By Anna Lees-Jones, manager of the M&G Corporate Bond Fund In today's turbulent financial market...
By Anna Lees-Jones, manager of the M&G Corporate Bond Fund
In today's turbulent financial markets, any asset class that can be relied on to produce a steady return deserves to be highly prized.
Investment grade corporate bonds, like gilts, have continued to fulfil this role during the first half of 2002, although they have attracted much less attention than last autumn when pension fund switching from equities into bonds was briefly headline news.
Institutional demand for good quality corporate bonds remains strong. Indeed, demand exceeds supply in some areas, especially for highly rated bonds, such as AAA to A-rated issues.
There has been a steady stream of new issues this year, but the most attractive are heavily oversubscribed. Despite the increasing size of the corporate bond market, liquidity is generally better in gilts. The issue of pension fund switching away from a heavy weighting in equities (still as high as 70-80% in most cases) remains live, with consultants suggesting that, though it depends on each fund's specifics, typically a weighting of 60% or below would better match their obligations and risk tolerance.
In recent months, there has also been much discussion of insurance companies following the same course of action. Any further weakness in equities would certainly generate news stories along these lines.
Gilts and investment grade corporate bonds are benefiting from their status as defensive assets and the more favourable interest rate outlook. UK inflation has slipped below 2% and potential pressures from booming house prices and rising consumer debt are being countered by deflationary influences elsewhere.

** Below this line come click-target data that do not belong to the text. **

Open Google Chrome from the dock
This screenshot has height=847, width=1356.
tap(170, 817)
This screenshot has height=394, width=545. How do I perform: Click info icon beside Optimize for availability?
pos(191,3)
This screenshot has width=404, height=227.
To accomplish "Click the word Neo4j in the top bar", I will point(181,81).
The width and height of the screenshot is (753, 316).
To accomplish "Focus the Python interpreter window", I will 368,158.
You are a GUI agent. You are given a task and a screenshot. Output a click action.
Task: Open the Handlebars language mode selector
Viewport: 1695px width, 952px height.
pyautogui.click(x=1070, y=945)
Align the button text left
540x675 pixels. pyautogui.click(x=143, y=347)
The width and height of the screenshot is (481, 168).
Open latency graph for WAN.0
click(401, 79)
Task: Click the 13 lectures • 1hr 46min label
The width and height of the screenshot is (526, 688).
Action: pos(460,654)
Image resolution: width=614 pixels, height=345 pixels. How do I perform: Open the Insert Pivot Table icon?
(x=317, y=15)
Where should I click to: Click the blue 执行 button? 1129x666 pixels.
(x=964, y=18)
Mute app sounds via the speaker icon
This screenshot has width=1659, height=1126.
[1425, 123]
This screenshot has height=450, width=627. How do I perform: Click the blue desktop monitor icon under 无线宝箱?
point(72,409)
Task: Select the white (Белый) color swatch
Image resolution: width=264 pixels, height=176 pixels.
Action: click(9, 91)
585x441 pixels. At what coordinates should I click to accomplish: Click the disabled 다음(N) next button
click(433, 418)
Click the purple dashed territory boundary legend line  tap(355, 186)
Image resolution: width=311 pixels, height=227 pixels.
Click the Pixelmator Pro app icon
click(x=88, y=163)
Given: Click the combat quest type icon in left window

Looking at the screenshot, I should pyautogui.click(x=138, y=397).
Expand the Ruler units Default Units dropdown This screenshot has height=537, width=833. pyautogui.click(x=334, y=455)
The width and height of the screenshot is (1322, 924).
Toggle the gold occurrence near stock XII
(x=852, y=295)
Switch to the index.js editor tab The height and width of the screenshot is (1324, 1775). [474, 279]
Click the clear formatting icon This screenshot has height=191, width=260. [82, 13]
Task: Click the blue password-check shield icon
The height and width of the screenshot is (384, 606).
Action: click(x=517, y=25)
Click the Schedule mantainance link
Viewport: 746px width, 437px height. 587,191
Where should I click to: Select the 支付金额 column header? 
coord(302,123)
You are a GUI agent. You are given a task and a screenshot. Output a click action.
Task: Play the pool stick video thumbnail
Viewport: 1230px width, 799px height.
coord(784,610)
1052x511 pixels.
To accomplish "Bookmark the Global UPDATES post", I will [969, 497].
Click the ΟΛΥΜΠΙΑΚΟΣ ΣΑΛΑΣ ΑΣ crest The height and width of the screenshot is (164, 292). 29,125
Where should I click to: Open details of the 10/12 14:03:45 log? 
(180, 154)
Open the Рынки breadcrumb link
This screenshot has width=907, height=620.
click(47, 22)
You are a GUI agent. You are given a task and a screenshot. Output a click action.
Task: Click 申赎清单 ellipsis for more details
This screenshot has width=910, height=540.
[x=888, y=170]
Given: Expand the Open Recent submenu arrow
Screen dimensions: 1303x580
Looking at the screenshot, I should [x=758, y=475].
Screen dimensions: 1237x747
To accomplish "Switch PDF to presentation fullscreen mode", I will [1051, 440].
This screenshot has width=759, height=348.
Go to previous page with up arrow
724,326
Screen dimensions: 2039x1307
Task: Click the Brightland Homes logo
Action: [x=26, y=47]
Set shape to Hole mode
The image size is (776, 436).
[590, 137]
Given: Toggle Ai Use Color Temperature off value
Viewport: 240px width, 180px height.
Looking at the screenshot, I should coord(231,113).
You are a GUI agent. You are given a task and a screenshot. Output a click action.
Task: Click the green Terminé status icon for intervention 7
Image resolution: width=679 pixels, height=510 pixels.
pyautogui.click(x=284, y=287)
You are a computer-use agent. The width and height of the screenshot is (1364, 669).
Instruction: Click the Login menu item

There seems a good chance that the Bank of England will only raise base rates modestly, perhaps by 0.25% or 0.5% by the year-end.
The market is still pricing in somewhat higher rates. If gilts look quite attractive (for example 10-year stocks still yield 5%), then the spreads offered by investment grade corporate bonds, 100 basis points for A-rated issues and around 160 for BBB rated stocks, appear even more enticing.
For retail investors, low interest rates mean modest returns from cash deposit accounts.
Corporate bond funds investing in investment grade issues and gilts currently yield well above 5%, with a relatively low risk profile. Of course, investors have become much more aware of risk in recent months. With companies facing no let-up in business pressures, the proportion of downgrades to upgrades by the credit rating agencies has risen steadily.
A number of high profile companies, for example, Invensys, Tyco and Worldcom, have seen their debt downgraded to sub-investment status (below BBB). These fallen angels now form a significant proportion of the stock universe of high yield bond funds.
Investment grade corporate bonds may be overshadowed by equities if there is a general recovery in the stock market, but there is good reason to suggest that long-term returns will rival those from equities and that the risk profile is lower.
Good inflation and interest rate prospects.
Steady assets now have an added appeal.
Strong demand for corporate bonds.
Need for diligence against downgrades.
Need for further diversification.
Less liquidity in lower-rated bonds.